Both machines are built with solid state drives, as is the norm in laptops these days, and both base models are built with 128GB of storage. The MacBook Pro is available with a 1TB drive, while the Surface Book tops out at 512GB, which is exorbitantly expensive. It’s hard to say which system has a quicker drive without testing the Surface Book, but the MacBook Pro will be hard to beat in that area.

Winner: Tie


In flagship laptops like these, a 1080p display just doesn’t cut it anymore. Both of these systems feature sharp, high-resolution displays, both of which are almost the same size, but there are a few key differences.

The Surface Book has an exceptionally high-res display, with a 3,000 x 2,000 pixel screen for a solid 267 ppi. The MacBook Pro’s Retina display is no slouch either, at a more traditional 2,560 x 1,600 pixel resolution, with a ppi of 227. At laptop distance, that’s not going to make a huge difference, but when you detach the screen on the Surface – another benefit of the Surface Book – it’s going to help the clarity a lot.

Speaking of tablet mode, the screen on the Surface Book is a touch display, which is built with a brand new PixelSense processor. The close integration of signal processing, thinner glass, and improved stylus make writing and taking notes feel more natural than ever.

Winner: Surface Book


Both devices have the same quoted battery life, and it’s likely after release we’ll confirm very similar actual run times on a single charge. That being said, it’s likely the dedicated GPU isn’t being used in the Surface Book’s quoted use time, and discrete graphics tends to be a huge drain on battery life.

Both devices are almost identical in size and weight, to the point that the inch or less difference in size isn’t going to matter in the real world. One could argue that’s a win for the Surface Pro, because it packs more functionality and a more diverse form factor into the same space, but it’s basically the same.

Winner: Tie


When it comes to connectivity on the two devices, it’s not so much about which one’s better as it is which one’s better for you. USB 3.0, Wi-Fi, and Bluetooth 4.0 are both standard on these machines, as they are almost every other laptop on the market.
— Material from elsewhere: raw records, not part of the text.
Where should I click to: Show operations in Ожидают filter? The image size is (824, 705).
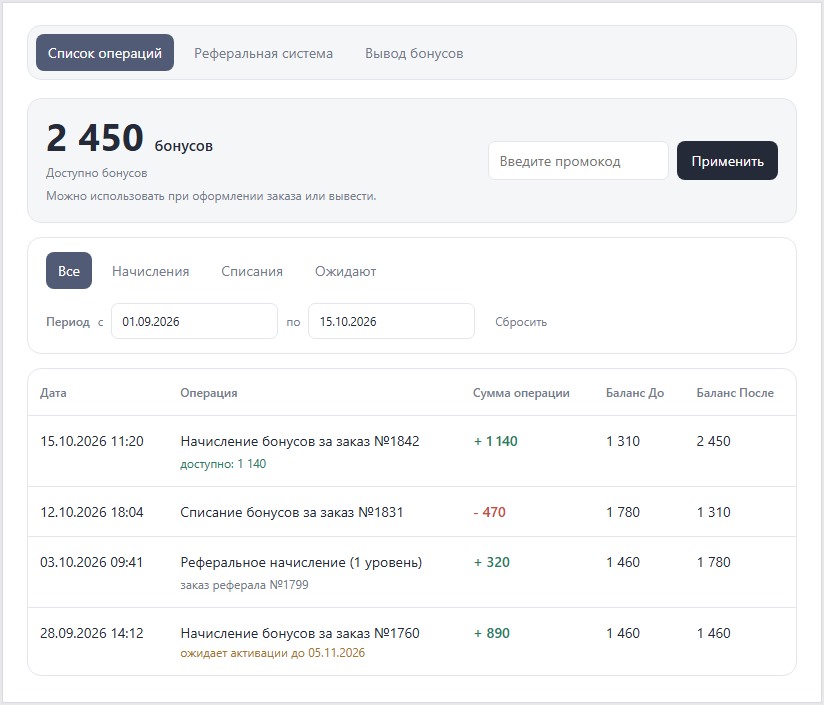[345, 271]
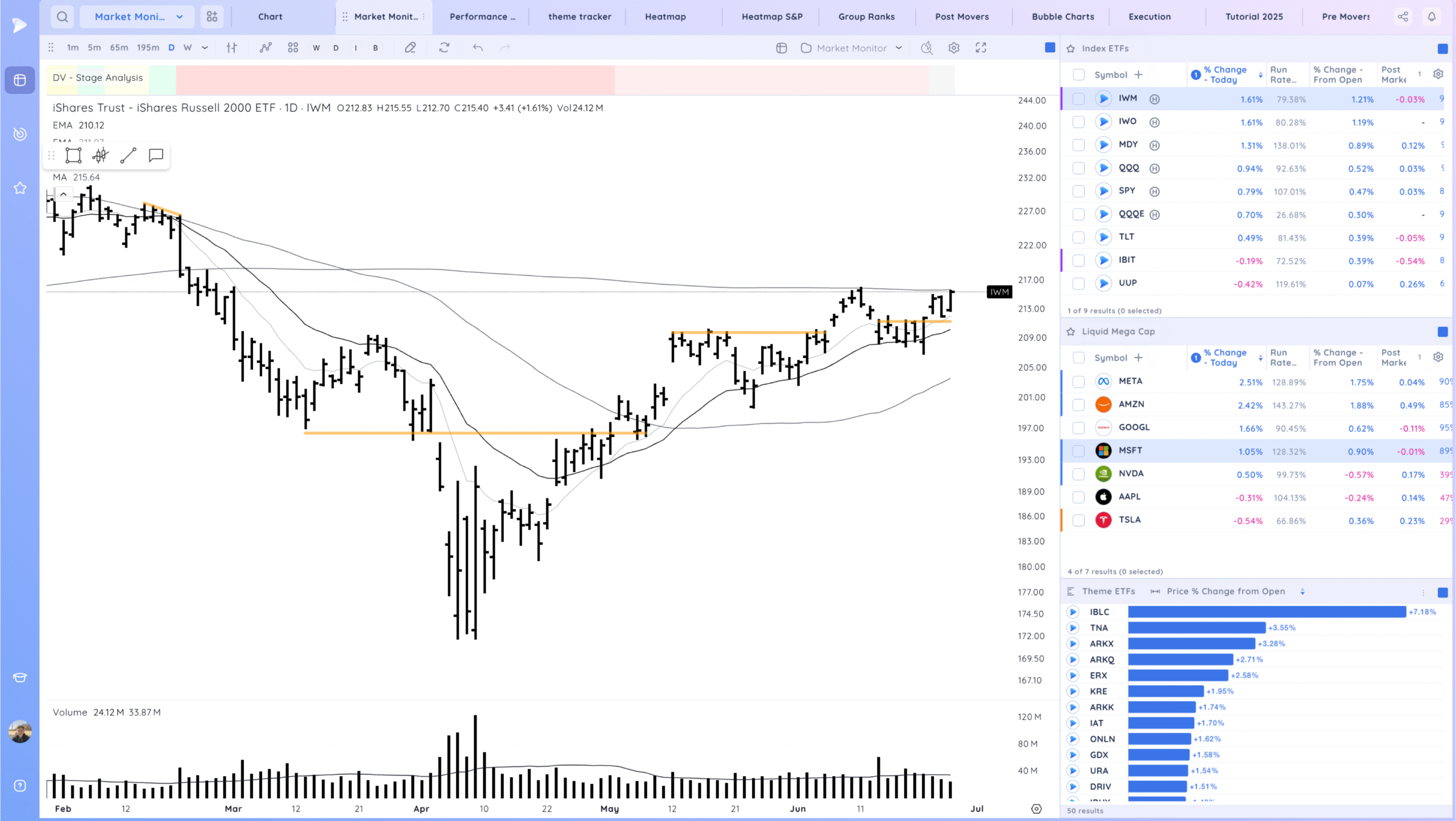This screenshot has width=1456, height=821.
Task: Check the TSLA row checkbox
Action: 1078,520
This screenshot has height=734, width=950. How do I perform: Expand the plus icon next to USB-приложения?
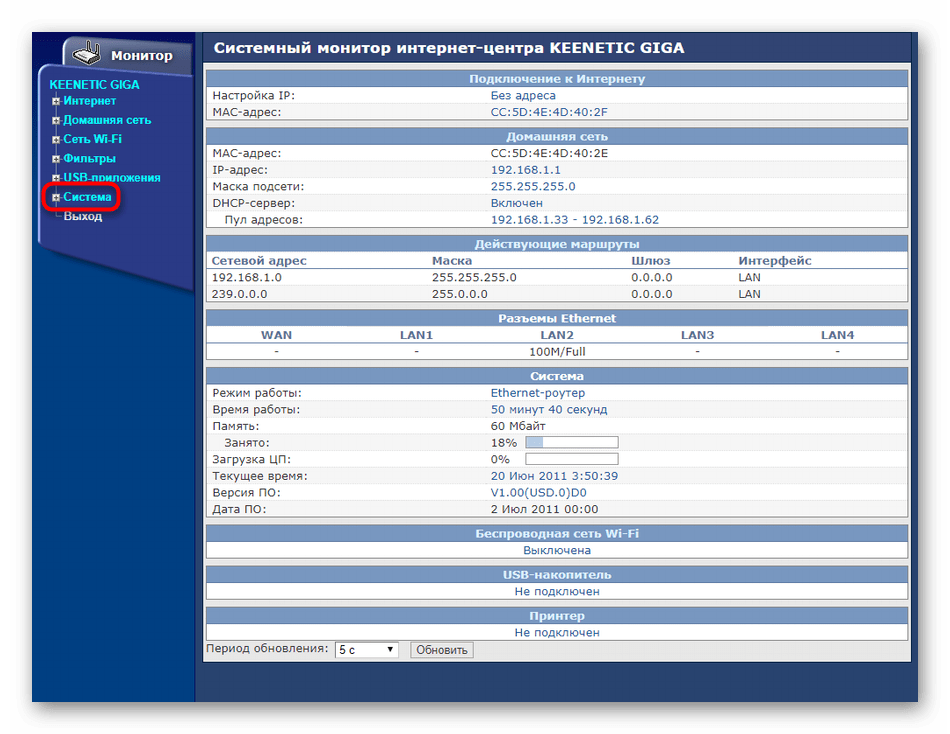(x=56, y=178)
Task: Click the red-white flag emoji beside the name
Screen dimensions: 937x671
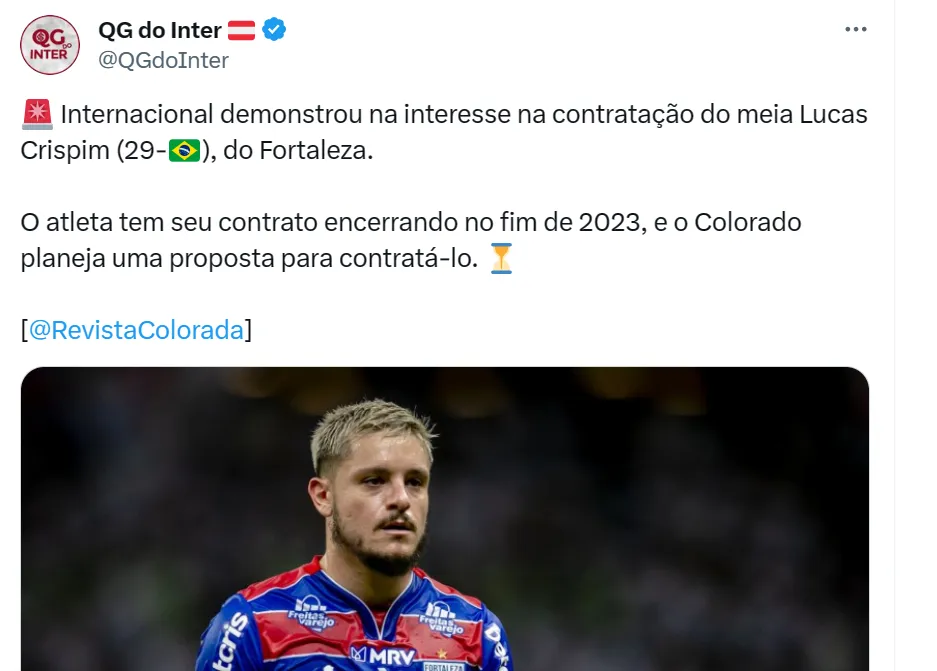Action: coord(242,31)
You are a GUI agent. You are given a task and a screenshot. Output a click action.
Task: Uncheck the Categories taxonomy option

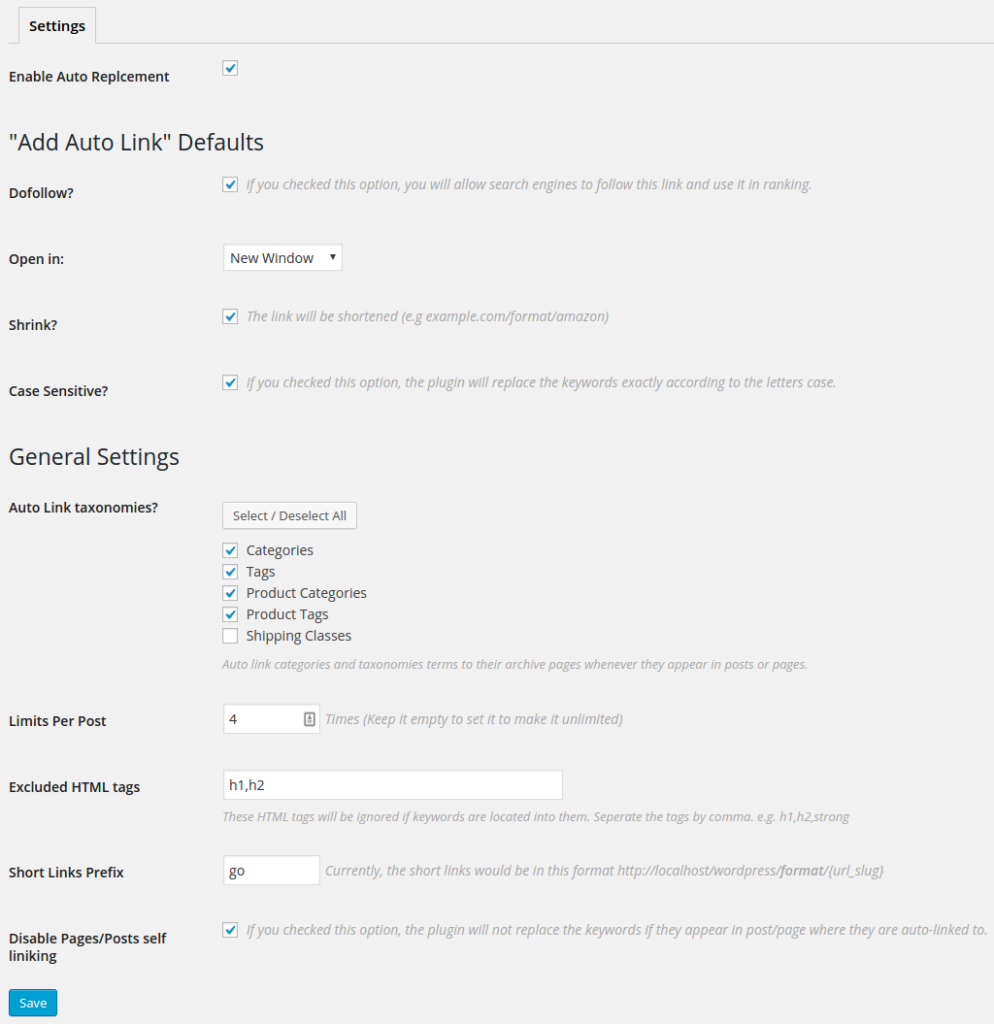(x=230, y=550)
The key difference is that while the Surface Book relies on Mini-DisplayPort for video out, the MacBook makes use of a full-sized HDMI port. The MacBook Pro also has ThunderBolt 2 ports, which can be used to send video out to DisplayPort monitors.

Winner: MacBook Pro


The base model of the Surface Book runs $1,499, while the base model of the MacBook Pro is just $1,299, and the two systems are fairly similarly equipped. If you opt for the Surface Book, the stylus is included with the device, but that’s hardly a $200 value, until you consider the screen upgrade to a higher resolution with touch in that price.

At the higher end, the MacBook Pro’s value is drastically worse. The most tricked out systems on both sides will run you $2,700 each. They’re fairly similar, both boasting Intel Core i7 processors and 16GB of RAM, but the MacBook Pro has a full 1TB drive. The Surface Book has only 512GB, but has dedicated graphics by Nvidia. We think the inclusion of discrete graphics far outweighs the bigger hard drive.

Winner: Surface Book

Score one for Surface

These systems are very competitive on paper. While the MacBook Pro has already earned its stripes as a capable and well-built device, the Surface Book is a journey into uncharted territory for Microsoft. At the base model, the MacBook Pro is likely to outperform the Surface Book due to a faster processor and twice the hard drive space, but it lacks the touchscreen and form factor versatility.

That being said, as you slide up the cost scale to higher configuration models, the Surface Book starts to look more appealing. Dedicated GPUs are a much more relevant upgrade in this day and age, and one that most users are more likely to notice than extra hard drive space.

Along with everything else the Surface Book brings in terms of new functionality, it’s worth waiting until it’s in hands and has reviews before you pull the trigger on a new MacBook Pro 13.